The ISU Photo Service will take its last picture and print its last print by 5 p.m. Nov.16 – and with that last click go the current jobs of five people.

Randy Moore, clerk in Photo Service, will be transferred to another department and said people are asking a lot of questions right now and they don’t have a lot of answers.

John McCarroll, director of University Relations, said the closing is not directly related to budget cuts, but it is a result of the slowing economy.

Photo Service currently is responsible for the photographs in university publications. They also provide, for a fee, passport and other portraits, film supplies and processing.

It is uncertain if and where these services will be transferred, McCarroll said.

“We are working very diligently to try to find new ways to provide some of these services, but I can’t guarantee that,” he said.

Two employees, Manager Michael Haynes and Media Specialist Bob Elbert, will stay on until the new year. Elbert will remain in University Relations. Haynes’ position is being eliminated. Moore and Alta Byg, a clerk, are being transferred to other university departments, and the creation of a position for Photo Specialist Grant Steinfeldt currently is under negotiation.

ISU Photo Service, which began 60 years ago, was consolidated in University Relations in 1966. Iowa State funded the entirety of Photo Service until 1993 when it began to charge fees for services in order to pay its operating costs, including salaries, McCarroll said.

In the first three months of this fiscal year, Photo Service was losing money, Haynes said. But, summer is always slow. McCarroll said the slowdown continued in September.

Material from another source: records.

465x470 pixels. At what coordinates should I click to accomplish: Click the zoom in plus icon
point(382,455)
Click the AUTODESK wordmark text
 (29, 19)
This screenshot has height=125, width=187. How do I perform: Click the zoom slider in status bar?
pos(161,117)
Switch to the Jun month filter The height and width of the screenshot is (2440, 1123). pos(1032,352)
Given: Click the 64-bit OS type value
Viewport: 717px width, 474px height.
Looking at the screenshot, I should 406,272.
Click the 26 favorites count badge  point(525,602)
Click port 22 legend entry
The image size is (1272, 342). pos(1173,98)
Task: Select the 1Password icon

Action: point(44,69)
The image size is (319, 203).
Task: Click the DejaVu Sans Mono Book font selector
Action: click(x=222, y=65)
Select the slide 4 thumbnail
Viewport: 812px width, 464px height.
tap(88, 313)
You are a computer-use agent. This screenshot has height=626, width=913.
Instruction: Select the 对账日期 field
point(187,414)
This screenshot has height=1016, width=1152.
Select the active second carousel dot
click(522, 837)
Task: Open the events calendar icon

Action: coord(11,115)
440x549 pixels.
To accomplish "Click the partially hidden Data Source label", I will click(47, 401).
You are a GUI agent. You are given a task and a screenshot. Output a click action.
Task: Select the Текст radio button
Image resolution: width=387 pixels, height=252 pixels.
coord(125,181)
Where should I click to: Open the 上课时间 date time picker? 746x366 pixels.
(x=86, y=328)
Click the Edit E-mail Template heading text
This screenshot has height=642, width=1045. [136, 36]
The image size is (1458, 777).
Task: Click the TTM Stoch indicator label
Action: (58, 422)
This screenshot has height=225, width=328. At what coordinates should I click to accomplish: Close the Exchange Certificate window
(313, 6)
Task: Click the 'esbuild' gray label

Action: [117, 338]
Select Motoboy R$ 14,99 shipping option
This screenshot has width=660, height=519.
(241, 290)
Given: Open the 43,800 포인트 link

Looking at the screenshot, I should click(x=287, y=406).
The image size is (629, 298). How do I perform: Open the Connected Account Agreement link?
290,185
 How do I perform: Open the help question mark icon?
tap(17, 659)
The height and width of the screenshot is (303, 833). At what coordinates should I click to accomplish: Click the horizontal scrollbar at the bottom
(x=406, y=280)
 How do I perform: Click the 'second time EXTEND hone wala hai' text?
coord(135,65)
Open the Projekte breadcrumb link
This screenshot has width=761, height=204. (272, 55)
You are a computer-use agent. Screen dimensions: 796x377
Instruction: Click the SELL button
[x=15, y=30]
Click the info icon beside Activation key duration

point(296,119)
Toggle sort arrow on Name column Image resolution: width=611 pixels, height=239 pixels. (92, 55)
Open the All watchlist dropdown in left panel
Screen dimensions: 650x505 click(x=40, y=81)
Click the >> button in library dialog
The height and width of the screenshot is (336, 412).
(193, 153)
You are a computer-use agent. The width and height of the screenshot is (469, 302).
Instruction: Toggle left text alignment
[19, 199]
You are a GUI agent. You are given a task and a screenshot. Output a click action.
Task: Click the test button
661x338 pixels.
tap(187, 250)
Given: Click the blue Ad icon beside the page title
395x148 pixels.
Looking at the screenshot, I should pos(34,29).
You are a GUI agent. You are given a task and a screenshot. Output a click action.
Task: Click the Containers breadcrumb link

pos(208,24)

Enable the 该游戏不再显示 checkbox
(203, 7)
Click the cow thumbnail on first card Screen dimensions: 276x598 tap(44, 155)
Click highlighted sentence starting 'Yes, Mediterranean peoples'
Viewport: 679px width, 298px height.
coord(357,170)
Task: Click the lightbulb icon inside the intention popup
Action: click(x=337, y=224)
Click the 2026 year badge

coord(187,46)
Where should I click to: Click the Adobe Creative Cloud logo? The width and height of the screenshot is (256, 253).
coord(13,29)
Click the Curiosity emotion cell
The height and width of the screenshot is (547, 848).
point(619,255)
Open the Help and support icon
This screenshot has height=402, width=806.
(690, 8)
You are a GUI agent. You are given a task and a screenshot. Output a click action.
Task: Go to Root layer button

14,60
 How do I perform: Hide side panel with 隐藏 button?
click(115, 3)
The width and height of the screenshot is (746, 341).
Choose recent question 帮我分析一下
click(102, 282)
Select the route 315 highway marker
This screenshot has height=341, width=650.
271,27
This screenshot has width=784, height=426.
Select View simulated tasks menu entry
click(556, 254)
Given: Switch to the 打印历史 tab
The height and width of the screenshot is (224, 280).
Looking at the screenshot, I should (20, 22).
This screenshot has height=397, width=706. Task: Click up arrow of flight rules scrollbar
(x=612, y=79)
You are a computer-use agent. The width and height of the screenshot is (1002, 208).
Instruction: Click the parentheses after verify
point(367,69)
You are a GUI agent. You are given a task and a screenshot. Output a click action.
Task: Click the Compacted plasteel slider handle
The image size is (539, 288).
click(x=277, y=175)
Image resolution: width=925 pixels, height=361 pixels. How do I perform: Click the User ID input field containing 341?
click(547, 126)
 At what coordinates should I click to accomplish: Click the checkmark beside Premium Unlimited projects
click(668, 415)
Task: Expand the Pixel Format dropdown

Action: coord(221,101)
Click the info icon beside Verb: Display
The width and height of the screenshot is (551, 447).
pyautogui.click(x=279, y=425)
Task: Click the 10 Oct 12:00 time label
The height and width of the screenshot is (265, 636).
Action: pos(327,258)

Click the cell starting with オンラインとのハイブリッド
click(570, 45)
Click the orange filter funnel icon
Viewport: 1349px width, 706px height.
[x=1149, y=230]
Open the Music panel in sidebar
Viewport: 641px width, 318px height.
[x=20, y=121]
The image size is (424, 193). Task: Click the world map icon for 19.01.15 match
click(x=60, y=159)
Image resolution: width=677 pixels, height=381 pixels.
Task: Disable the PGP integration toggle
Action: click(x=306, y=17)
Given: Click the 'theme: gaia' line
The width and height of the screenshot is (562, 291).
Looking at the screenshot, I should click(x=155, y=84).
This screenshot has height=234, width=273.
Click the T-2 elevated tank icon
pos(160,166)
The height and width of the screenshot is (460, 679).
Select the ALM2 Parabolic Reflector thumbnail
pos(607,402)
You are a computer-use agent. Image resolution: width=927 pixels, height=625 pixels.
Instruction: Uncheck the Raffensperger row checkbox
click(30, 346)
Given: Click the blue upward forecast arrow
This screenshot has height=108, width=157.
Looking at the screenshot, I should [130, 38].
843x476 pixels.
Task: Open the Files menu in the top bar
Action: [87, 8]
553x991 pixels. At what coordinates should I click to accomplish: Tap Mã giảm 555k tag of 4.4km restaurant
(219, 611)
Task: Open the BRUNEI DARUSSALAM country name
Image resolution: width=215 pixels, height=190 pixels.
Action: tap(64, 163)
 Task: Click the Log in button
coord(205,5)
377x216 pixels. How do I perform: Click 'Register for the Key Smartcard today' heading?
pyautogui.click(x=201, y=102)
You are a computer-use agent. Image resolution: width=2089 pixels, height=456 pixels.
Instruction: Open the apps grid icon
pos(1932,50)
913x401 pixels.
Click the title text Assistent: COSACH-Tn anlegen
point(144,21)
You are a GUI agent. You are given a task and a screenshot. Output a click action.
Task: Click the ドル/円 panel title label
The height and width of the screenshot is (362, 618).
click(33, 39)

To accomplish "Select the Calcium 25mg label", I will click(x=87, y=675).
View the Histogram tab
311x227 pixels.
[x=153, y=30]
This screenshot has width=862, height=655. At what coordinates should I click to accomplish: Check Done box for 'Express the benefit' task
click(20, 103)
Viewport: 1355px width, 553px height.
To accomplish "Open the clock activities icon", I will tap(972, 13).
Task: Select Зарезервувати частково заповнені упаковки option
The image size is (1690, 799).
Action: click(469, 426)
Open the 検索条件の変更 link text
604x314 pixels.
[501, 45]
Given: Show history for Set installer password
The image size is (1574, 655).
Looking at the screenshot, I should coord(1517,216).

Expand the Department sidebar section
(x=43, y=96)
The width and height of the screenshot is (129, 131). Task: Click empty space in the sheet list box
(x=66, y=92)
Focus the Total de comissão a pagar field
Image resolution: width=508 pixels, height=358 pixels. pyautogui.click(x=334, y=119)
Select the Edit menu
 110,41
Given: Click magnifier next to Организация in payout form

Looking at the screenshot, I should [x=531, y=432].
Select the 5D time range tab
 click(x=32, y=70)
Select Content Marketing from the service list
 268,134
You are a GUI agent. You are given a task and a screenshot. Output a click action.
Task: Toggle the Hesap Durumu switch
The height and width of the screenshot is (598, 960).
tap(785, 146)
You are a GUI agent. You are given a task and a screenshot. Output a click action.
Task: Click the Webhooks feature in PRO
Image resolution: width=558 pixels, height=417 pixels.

Haynes said for the past three years, all areas of photography work have increased, including location, studio and portrait photos. Services, like film supply and processing, are decreasing, he said.

“My basic thinking is this is a very quick decision that was made without the input of people who should have been involved in the process,” Haynes said. “It’s going to work out fine in the long run, only because people on campus were very upset about the potential loss of those services.”

McCarroll stands by what he called a very careful and complicated decision.

“I had to make the decision, because the deficit is increasing,” he said. “This is not something that just happened overnight.”